The client’s clinical and research domains expanded their activities to include patient treatment and biometric data from RFID, wearable devices, and other connected sources. Data issues surfaced when the extended network devices needed to be integrated in the broader clinical and research workflows without compromising patient safety or exposing data stores to breaches. Concord undertook the challenge by applying best of breed program delivery, cyber security, compliance, and data management know-how.

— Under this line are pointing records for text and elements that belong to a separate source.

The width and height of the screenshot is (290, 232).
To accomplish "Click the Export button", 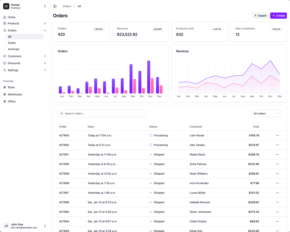I will point(260,16).
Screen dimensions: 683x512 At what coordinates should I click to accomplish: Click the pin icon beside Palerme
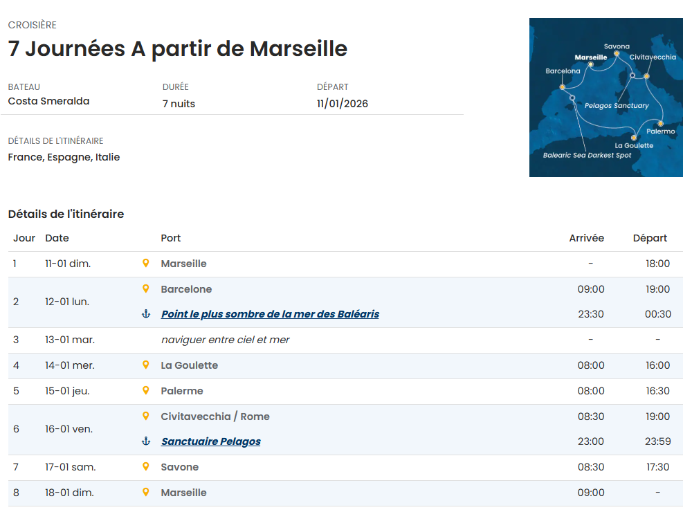point(145,391)
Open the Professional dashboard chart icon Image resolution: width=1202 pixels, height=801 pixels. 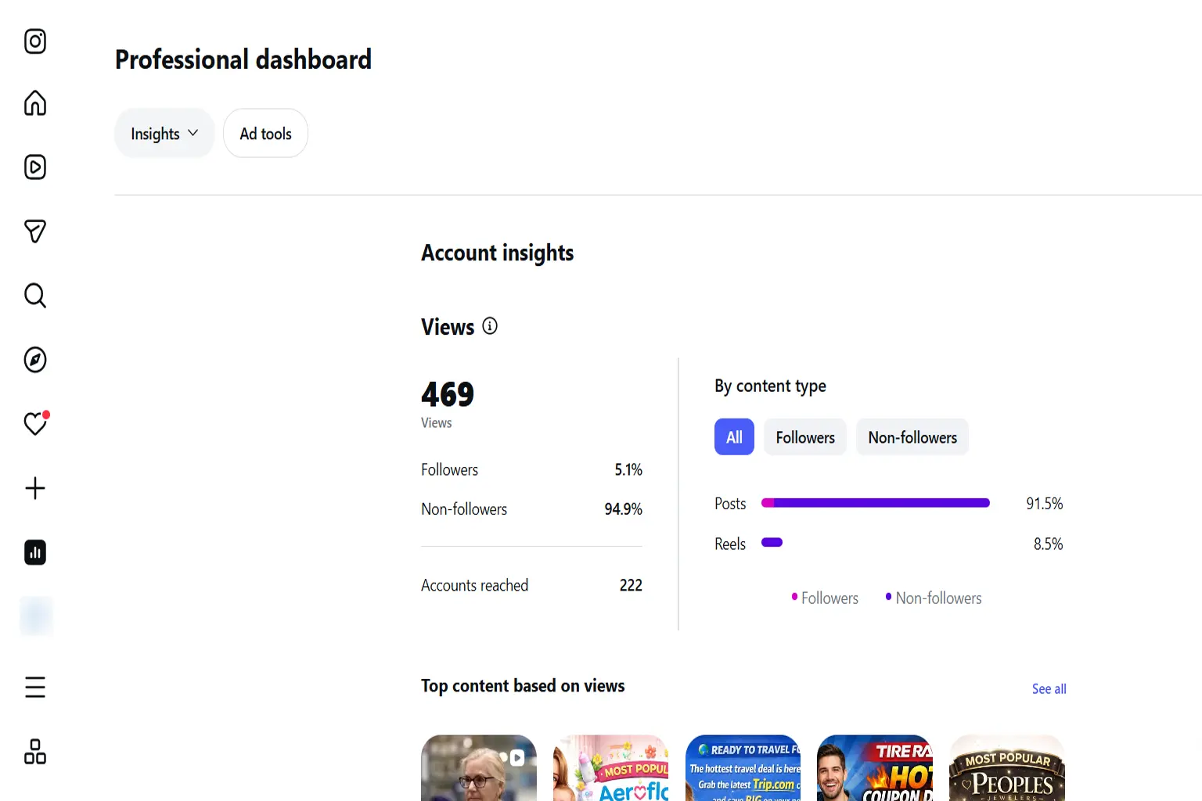pyautogui.click(x=35, y=552)
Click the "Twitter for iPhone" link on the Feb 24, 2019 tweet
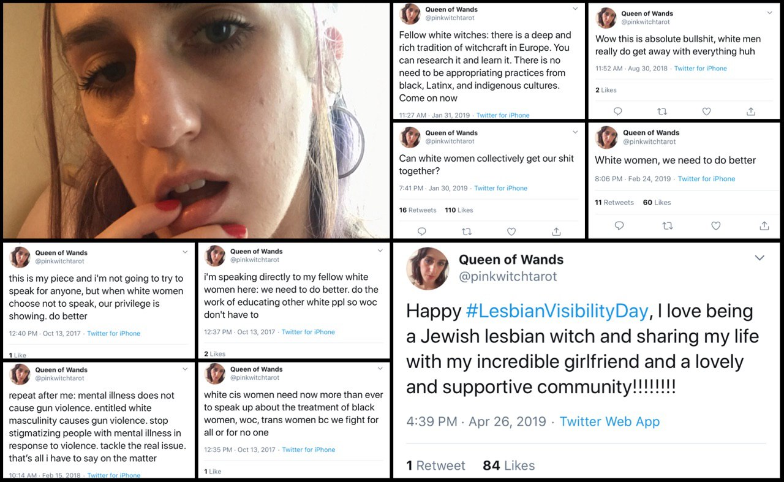This screenshot has width=784, height=482. click(706, 179)
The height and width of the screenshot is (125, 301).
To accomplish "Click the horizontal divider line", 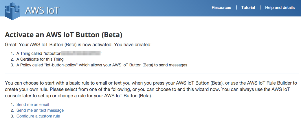I will (x=151, y=74).
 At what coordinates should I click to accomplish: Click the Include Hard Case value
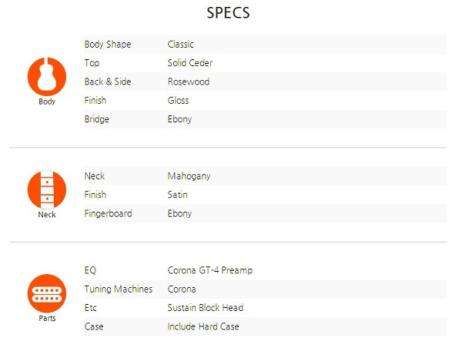tap(203, 326)
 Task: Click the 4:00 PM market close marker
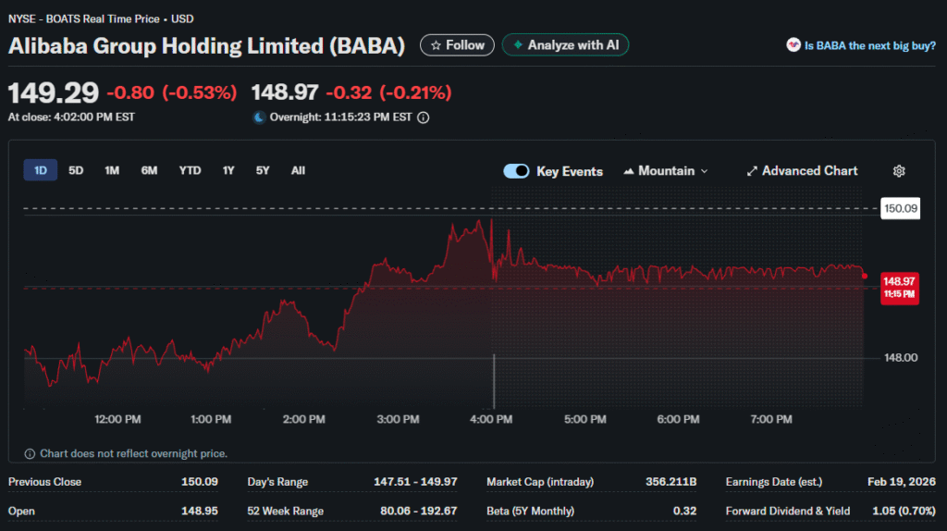tap(494, 379)
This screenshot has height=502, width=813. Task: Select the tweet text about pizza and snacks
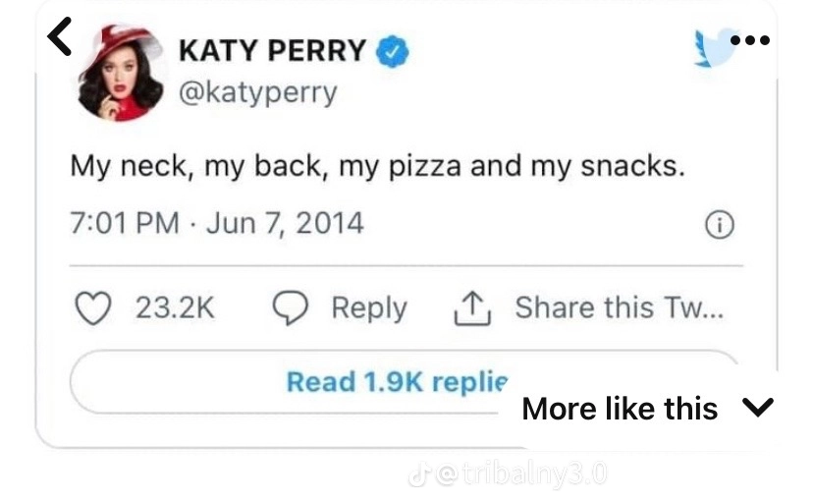click(x=377, y=164)
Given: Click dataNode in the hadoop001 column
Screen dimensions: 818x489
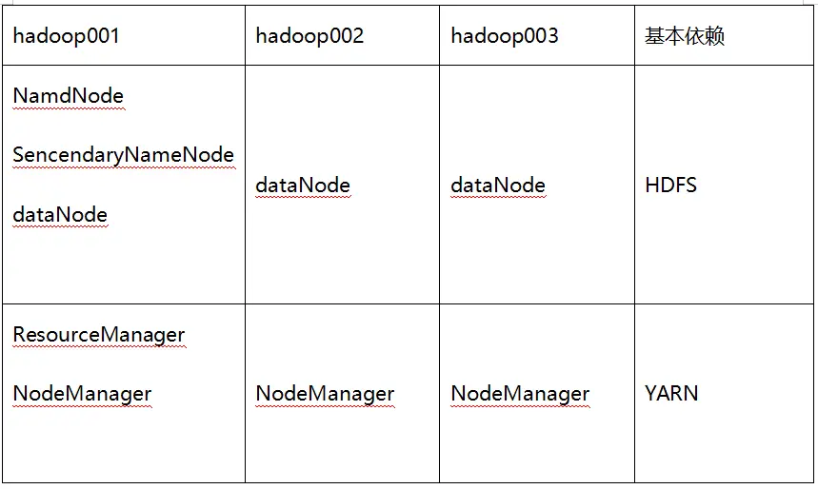Looking at the screenshot, I should (60, 215).
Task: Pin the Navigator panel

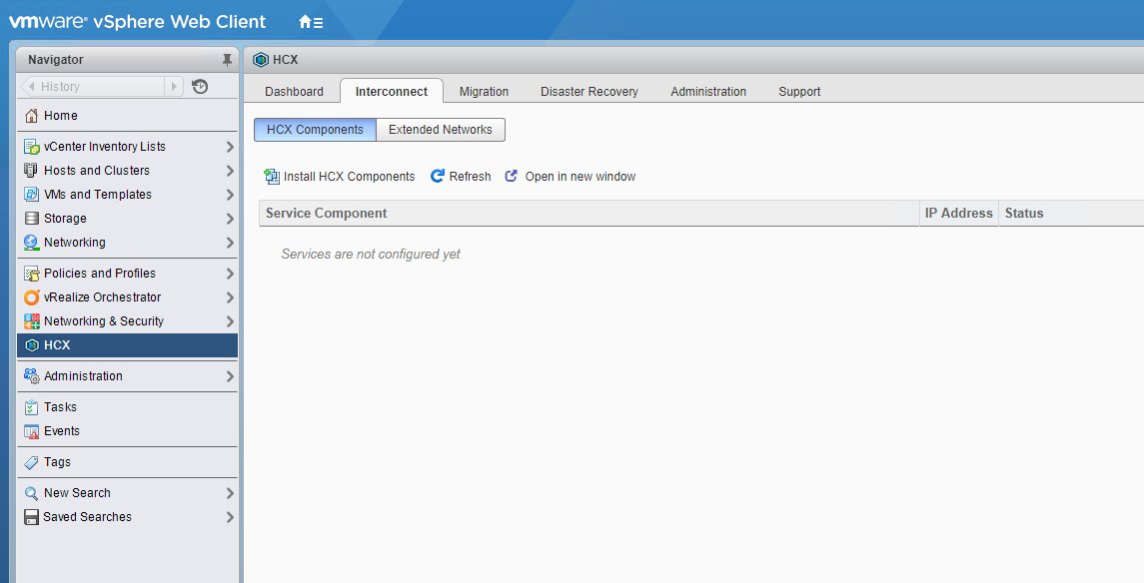Action: (227, 60)
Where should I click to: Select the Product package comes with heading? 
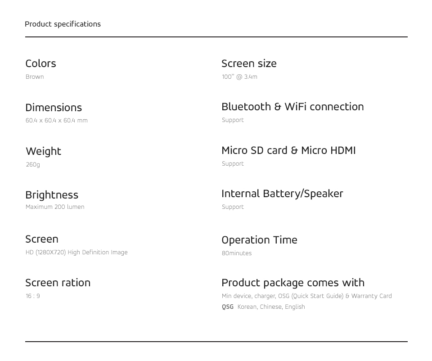[x=293, y=283]
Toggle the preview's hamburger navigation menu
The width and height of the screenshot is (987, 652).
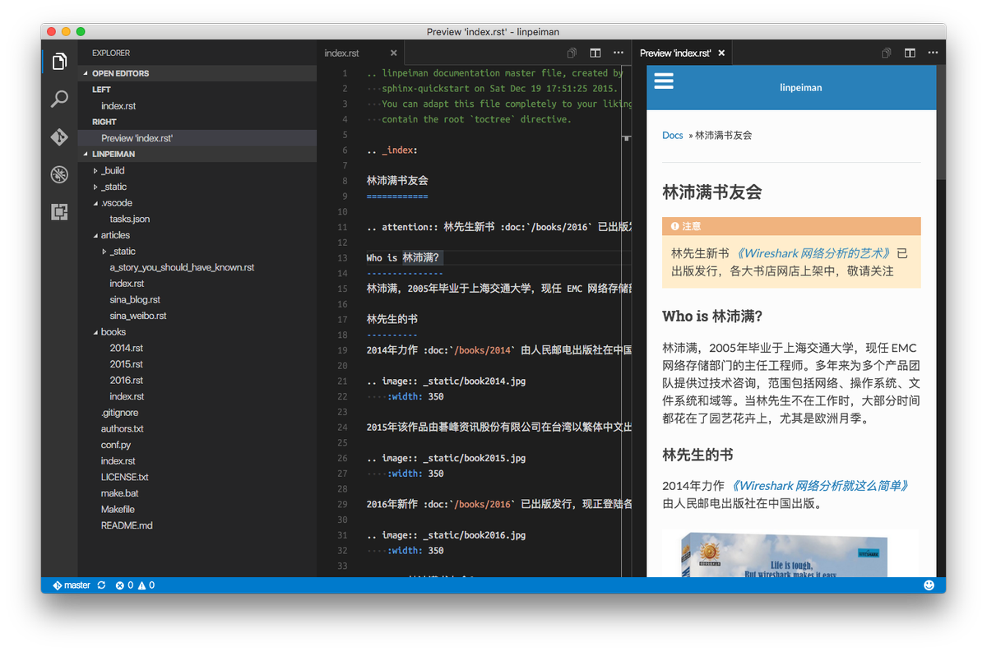click(x=664, y=81)
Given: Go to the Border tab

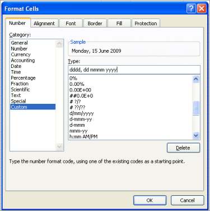Looking at the screenshot, I should [95, 24].
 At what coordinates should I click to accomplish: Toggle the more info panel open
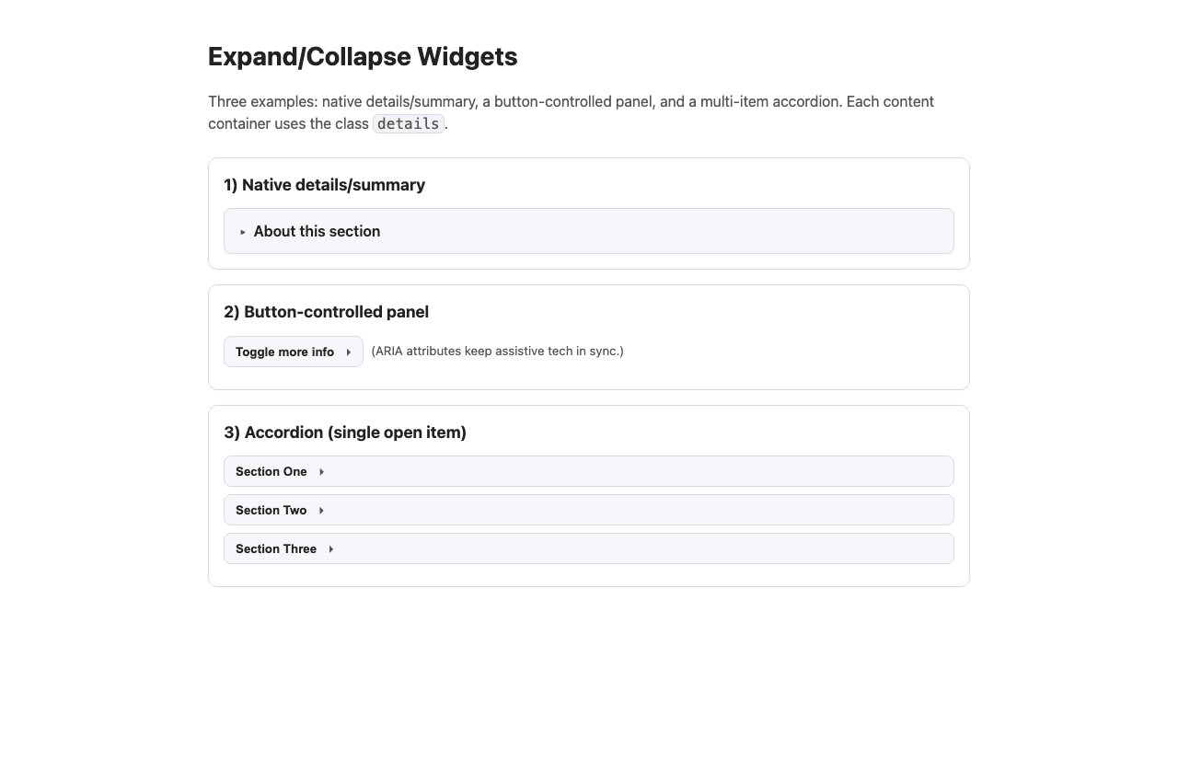285,352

• Devised a holistic cyber security capability accounting for process and people changes to include extended networked devices.
• Built vendor assessment and qualification processes to enable quicker determination of capabilities and repeat assessments.
• Created a blueprint for the secure, real-time ingestion of non-traditional data sources utilized in analytics and visualization tools.
• Architected a security information and event management (SIEM) solution, including a full complement of identity, data, and privacy management tools.
• Extending SIEM solution into Governance, Risk, Compliance (GRC) and Data Loss Prevention (DLP) areas.
• Standing up a Big Data Lake to fuse legacy clinical research and non-structured data for richer insights.
• Enabled client to standardize and quickly qualify new vendors through cyber security processes.
• Enabled ingestion of unstructured data and integration with structured research databases for faster insights.
• Achieved compliance and regulatory reporting consistency across Payment Card Industry (PCI), Protected Health Information (PHI), Personally Identifiable Information (PII), HIPAA, and HITRUST data in a fraction of Ɵ me and cost as compared to previous solutions.